Most of Mariotto’s half-hour plea hearing was routine in nature, as the judge led the defendant through a fairly standard series of questions about his competence to plead guilty and the consequences of doing so.
However, when the issue turned to whether Mariotto should be detained pending sentencing, Walton’s voice rose and unleashed a furious volley over the Capitol storming earlier this year as lawmakers prepared to certify victory. of Joe Biden in the presidential race.
“I have real concerns about what you and other people did,” said the judge, appointed by former President George W. Bush. “It was an attack on our government and I love my government. This government has been good to me. Seeing someone destroy, or try to destroy, the Capitol worries me a lot. “
Walton noted that he regularly travels abroad to advise other governments on judicial and legal matters. Now, that task will be more complicated and its credibility will be undermined, the judge declared.
“America wasn’t great that day and I’m sure when I go to other jurisdictions to say how they can be like America, they’ll say, ‘Why should I want to be like America when all of you are trying to bring down your own country. ‘ I find it very disturbing. “
Walton also expressed fear that the January 6 rioters have set a precedent that could lead to unrest and violence in future US elections.
“What if the next time, the Democrats lose the presidency and start a riot?” The judge asked. “I suppose you think it would be fine, in light of what he did, right?”
“No,” Mariotto said.
Walton is among a handful of federal judges in Washington, DC, appointed by the presidents of both parties, to express open disdain for those accused of riots and their cause.

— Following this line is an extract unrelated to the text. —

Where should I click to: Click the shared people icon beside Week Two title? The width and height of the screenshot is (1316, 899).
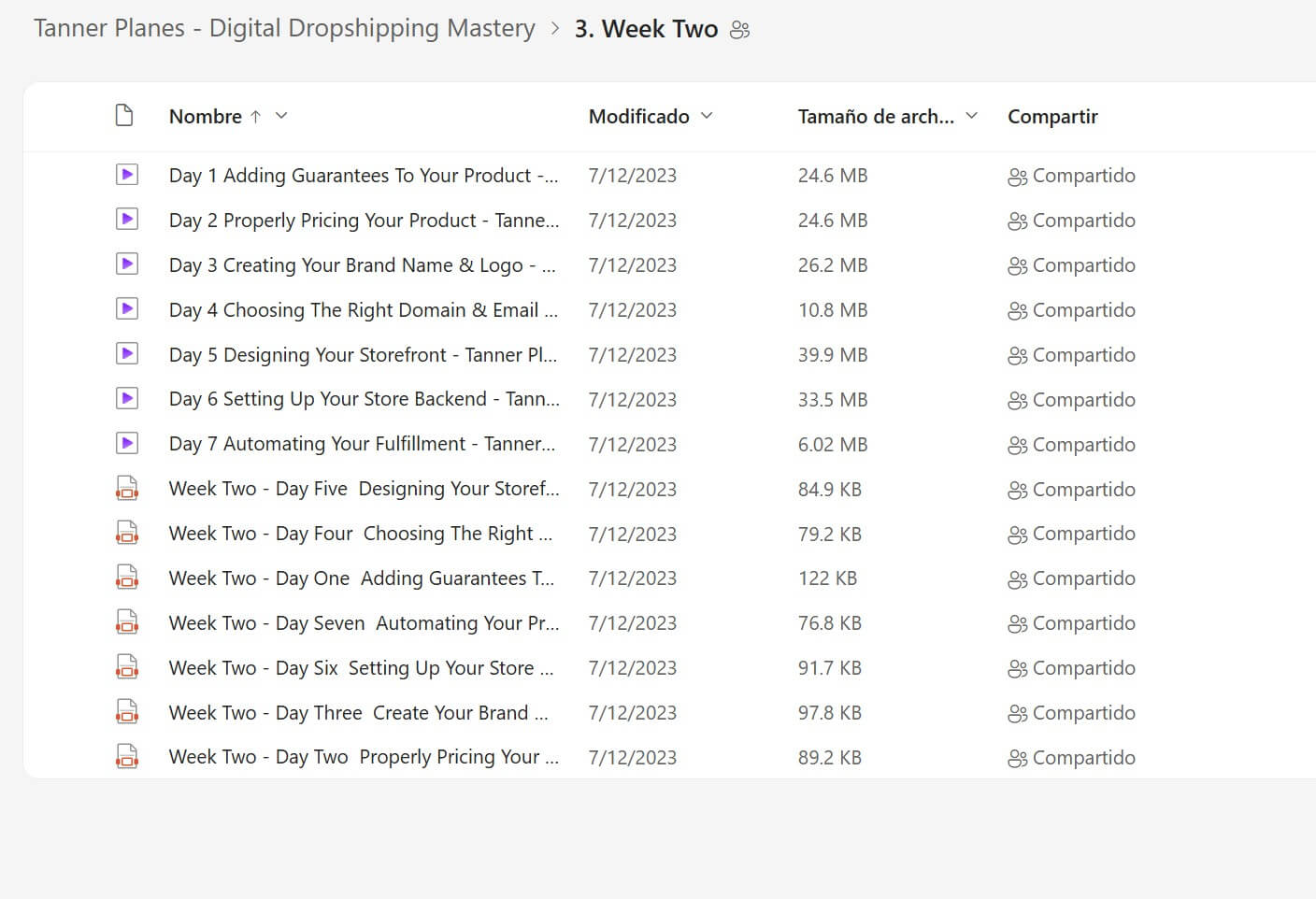(x=739, y=30)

Chief Judge Beryl Howell, appointed by former President Barack Obama, has also verbally criticized the defendants and suggested that even non-violent offenders are responsible for the most heinous acts committed that day, arguing that they helped overwhelm the community. police and weaken the building’s defenses. Howell has at times questioned prosecutors for failing to issue more serious charges against some defendants and has lobbied defendants directly during guilty plea hearings to acknowledge their conduct.
Other justices have held the view that the Capitol riot was a grave affront to democracy, emphasizing that any light sentences they might impose on low-level offenders will not become the norm, although many of those convicted of minor offenses so far have not been incarcerated. .
Judges routinely comment on the seriousness of crimes committed by convicted defendants, but the attack on Capitol Hill has placed them in a unique position to offer a daily commentary on an investigation that has consumed Washington for months.
The case against Mariotto is relatively routine among the more than 600 accused of riot on Capitol Hill. He is accused of illegally entering the building, but not of committing violence or material damage. He was struck with a charge that most of the January 6 defendants do not face: illegally staying in a gallery of Congress.
Mariotto entered the Senate chamber and took a smiling selfie while there that he posted on social media.
However, under the terms of Mariotto’s plea deal, prosecutors agreed to dismiss that charge and three others in exchange for their guilty plea on the charge of parading or protesting on Capitol Hill. That carries a maximum prison sentence of six months.
Walton, who is known for his withering outbursts in court as a brutal verbal attack last year against Attorney General Bill Barr, initially misstated the charge that Mariotto sought to plead guilty as “pleasing” on Capitol Hill. The charge actually covers parades, rallies, or pickets at any Capitol building.
Mariotto quickly said that he thought he was “parading” what he was admitting. Prosecutor Kimberley Nielsen also intervened to say that the charge was parading, demonstrating or picketing. The judge, however, said he didn’t see much of a difference.
“I’m sure pleasing equals one of those,” Walton said.